#### [Your assignment]
Write out every record in full, keeping each character exactly as it is.
○ ○ ○ ○ ○ ○ ○
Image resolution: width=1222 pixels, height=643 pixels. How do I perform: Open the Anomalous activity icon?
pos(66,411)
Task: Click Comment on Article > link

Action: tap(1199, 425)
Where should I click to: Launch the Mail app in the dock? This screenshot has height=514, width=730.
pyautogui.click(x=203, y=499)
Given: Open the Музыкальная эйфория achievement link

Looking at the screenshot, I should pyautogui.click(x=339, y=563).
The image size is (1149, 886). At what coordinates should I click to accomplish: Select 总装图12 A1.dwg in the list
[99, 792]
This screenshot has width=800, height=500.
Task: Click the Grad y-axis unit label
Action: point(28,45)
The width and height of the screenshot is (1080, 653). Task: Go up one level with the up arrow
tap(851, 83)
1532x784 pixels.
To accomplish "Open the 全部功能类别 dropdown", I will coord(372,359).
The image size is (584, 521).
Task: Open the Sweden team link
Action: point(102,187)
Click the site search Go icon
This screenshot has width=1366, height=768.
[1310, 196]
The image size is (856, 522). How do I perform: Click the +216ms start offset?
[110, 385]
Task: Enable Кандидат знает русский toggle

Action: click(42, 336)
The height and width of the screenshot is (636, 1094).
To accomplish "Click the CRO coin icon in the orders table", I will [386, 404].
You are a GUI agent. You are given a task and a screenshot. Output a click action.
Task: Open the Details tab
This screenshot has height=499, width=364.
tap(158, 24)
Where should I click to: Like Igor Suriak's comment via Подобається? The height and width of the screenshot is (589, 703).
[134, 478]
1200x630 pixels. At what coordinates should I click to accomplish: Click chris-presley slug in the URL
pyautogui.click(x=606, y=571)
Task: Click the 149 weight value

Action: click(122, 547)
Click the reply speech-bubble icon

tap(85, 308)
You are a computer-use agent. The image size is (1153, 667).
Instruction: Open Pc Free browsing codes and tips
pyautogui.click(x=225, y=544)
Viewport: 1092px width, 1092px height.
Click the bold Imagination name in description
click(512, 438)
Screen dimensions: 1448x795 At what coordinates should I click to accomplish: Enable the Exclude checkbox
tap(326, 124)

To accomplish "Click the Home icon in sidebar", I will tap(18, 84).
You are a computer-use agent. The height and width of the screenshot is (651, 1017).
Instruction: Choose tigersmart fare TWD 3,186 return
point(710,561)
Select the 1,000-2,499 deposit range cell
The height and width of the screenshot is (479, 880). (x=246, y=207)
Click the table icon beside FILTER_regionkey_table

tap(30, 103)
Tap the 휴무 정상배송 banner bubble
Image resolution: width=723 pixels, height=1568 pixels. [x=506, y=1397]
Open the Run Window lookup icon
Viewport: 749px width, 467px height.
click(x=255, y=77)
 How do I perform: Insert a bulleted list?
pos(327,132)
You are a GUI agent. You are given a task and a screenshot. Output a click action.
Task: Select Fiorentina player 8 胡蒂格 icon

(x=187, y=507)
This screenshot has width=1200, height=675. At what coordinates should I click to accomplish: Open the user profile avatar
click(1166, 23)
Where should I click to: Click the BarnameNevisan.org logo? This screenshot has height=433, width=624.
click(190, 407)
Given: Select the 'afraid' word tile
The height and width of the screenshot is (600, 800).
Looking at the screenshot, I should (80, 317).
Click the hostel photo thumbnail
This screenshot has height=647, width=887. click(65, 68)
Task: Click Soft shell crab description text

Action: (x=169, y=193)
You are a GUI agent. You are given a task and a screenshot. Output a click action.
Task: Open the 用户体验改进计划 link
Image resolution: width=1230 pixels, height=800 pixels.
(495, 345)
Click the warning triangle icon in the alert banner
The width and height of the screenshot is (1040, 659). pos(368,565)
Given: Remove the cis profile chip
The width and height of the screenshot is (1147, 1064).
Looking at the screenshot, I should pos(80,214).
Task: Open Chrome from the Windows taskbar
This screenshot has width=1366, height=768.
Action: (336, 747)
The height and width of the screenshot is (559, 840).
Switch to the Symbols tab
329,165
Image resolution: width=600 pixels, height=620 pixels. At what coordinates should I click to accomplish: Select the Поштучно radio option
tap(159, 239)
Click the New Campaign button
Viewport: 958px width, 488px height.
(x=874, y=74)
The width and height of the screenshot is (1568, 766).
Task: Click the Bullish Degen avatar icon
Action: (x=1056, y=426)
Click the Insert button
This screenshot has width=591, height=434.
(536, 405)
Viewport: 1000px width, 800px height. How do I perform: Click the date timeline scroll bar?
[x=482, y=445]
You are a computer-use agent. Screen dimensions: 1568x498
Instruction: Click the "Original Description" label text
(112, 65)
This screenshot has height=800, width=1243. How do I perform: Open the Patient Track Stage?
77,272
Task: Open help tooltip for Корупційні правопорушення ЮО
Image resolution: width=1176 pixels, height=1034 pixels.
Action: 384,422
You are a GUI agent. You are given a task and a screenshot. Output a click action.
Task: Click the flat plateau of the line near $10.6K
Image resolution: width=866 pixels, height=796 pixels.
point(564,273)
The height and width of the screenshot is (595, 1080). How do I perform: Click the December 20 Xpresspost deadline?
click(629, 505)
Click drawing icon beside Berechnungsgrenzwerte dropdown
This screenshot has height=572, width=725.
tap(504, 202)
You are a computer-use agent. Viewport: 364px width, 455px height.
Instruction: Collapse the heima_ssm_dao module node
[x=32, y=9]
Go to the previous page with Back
○ ○ ○ ○ ○ ○ ○
#### [Written response]
Image resolution: width=1222 pixels, height=643 pixels. How do I perform: Open the Anomalous activity icon?
pos(66,411)
Task: Click Comment on Article > link

Action: tap(1199, 425)
Where should I click to: Launch the Mail app in the dock? This screenshot has height=514, width=730.
pyautogui.click(x=203, y=499)
Given: Open the Музыкальная эйфория achievement link

Looking at the screenshot, I should pyautogui.click(x=339, y=563).
The image size is (1149, 886). At what coordinates should I click to accomplish: Select 总装图12 A1.dwg in the list
[99, 792]
This screenshot has width=800, height=500.
Task: Click the Grad y-axis unit label
Action: point(28,45)
The width and height of the screenshot is (1080, 653). Task: Go up one level with the up arrow
tap(851, 83)
1532x784 pixels.
To accomplish "Open the 全部功能类别 dropdown", I will coord(372,359).
The image size is (584, 521).
Task: Open the Sweden team link
Action: point(102,187)
Click the site search Go icon
This screenshot has width=1366, height=768.
[1310, 196]
The image size is (856, 522). How do I perform: Click the +216ms start offset?
[110, 385]
Task: Enable Кандидат знает русский toggle

Action: click(42, 336)
The height and width of the screenshot is (636, 1094).
To accomplish "Click the CRO coin icon in the orders table", I will [386, 404].
You are a GUI agent. You are given a task and a screenshot. Output a click action.
Task: Open the Details tab
This screenshot has height=499, width=364.
tap(158, 24)
Where should I click to: Like Igor Suriak's comment via Подобається? The height and width of the screenshot is (589, 703).
[134, 478]
1200x630 pixels. At what coordinates should I click to accomplish: Click chris-presley slug in the URL
pyautogui.click(x=606, y=571)
Task: Click the 149 weight value

Action: click(122, 547)
Click the reply speech-bubble icon

tap(85, 308)
You are a computer-use agent. The image size is (1153, 667).
Instruction: Open Pc Free browsing codes and tips
pyautogui.click(x=225, y=544)
Viewport: 1092px width, 1092px height.
Click the bold Imagination name in description
click(512, 438)
Screen dimensions: 1448x795 At what coordinates should I click to accomplish: Enable the Exclude checkbox
tap(326, 124)

To accomplish "Click the Home icon in sidebar", I will tap(18, 84).
You are a computer-use agent. The height and width of the screenshot is (651, 1017).
Instruction: Choose tigersmart fare TWD 3,186 return
point(710,561)
Select the 1,000-2,499 deposit range cell
The height and width of the screenshot is (479, 880). (x=246, y=207)
Click the table icon beside FILTER_regionkey_table

tap(30, 103)
Tap the 휴무 정상배송 banner bubble
Image resolution: width=723 pixels, height=1568 pixels. [x=506, y=1397]
Open the Run Window lookup icon
Viewport: 749px width, 467px height.
click(x=255, y=77)
 How do I perform: Insert a bulleted list?
pos(327,132)
You are a GUI agent. You are given a task and a screenshot. Output a click action.
Task: Select Fiorentina player 8 胡蒂格 icon

(x=187, y=507)
This screenshot has width=1200, height=675. At what coordinates should I click to accomplish: Open the user profile avatar
click(1166, 23)
Where should I click to: Click the BarnameNevisan.org logo? This screenshot has height=433, width=624.
click(190, 407)
Given: Select the 'afraid' word tile
The height and width of the screenshot is (600, 800).
Looking at the screenshot, I should (80, 317).
Click the hostel photo thumbnail
This screenshot has height=647, width=887. click(65, 68)
Task: Click Soft shell crab description text

Action: (x=169, y=193)
You are a GUI agent. You are given a task and a screenshot. Output a click action.
Task: Open the 用户体验改进计划 link
Image resolution: width=1230 pixels, height=800 pixels.
(495, 345)
Click the warning triangle icon in the alert banner
The width and height of the screenshot is (1040, 659). pos(368,565)
Given: Remove the cis profile chip
The width and height of the screenshot is (1147, 1064).
Looking at the screenshot, I should pos(80,214).
Task: Open Chrome from the Windows taskbar
This screenshot has width=1366, height=768.
Action: (336, 747)
The height and width of the screenshot is (559, 840).
Switch to the Symbols tab
329,165
Image resolution: width=600 pixels, height=620 pixels. At what coordinates should I click to accomplish: Select the Поштучно radio option
tap(159, 239)
Click the New Campaign button
Viewport: 958px width, 488px height.
(x=874, y=74)
The width and height of the screenshot is (1568, 766).
Task: Click the Bullish Degen avatar icon
Action: (x=1056, y=426)
Click the Insert button
This screenshot has width=591, height=434.
(536, 405)
Viewport: 1000px width, 800px height. How do I perform: Click the date timeline scroll bar?
[x=482, y=445]
You are a computer-use agent. Screen dimensions: 1568x498
Instruction: Click the "Original Description" label text
(112, 65)
This screenshot has height=800, width=1243. How do I perform: Open the Patient Track Stage?
77,272
Task: Open help tooltip for Корупційні правопорушення ЮО
Image resolution: width=1176 pixels, height=1034 pixels.
Action: 384,422
You are a GUI agent. You are given a task and a screenshot. Output a click action.
Task: Click the flat plateau of the line near $10.6K
Image resolution: width=866 pixels, height=796 pixels.
point(564,273)
The height and width of the screenshot is (595, 1080). How do I perform: Click the December 20 Xpresspost deadline?
click(629, 505)
Click drawing icon beside Berechnungsgrenzwerte dropdown
This screenshot has height=572, width=725.
tap(504, 202)
You are a computer-use agent. Viewport: 364px width, 455px height.
Instruction: Collapse the heima_ssm_dao module node
[x=32, y=9]
Go to the previous page with Back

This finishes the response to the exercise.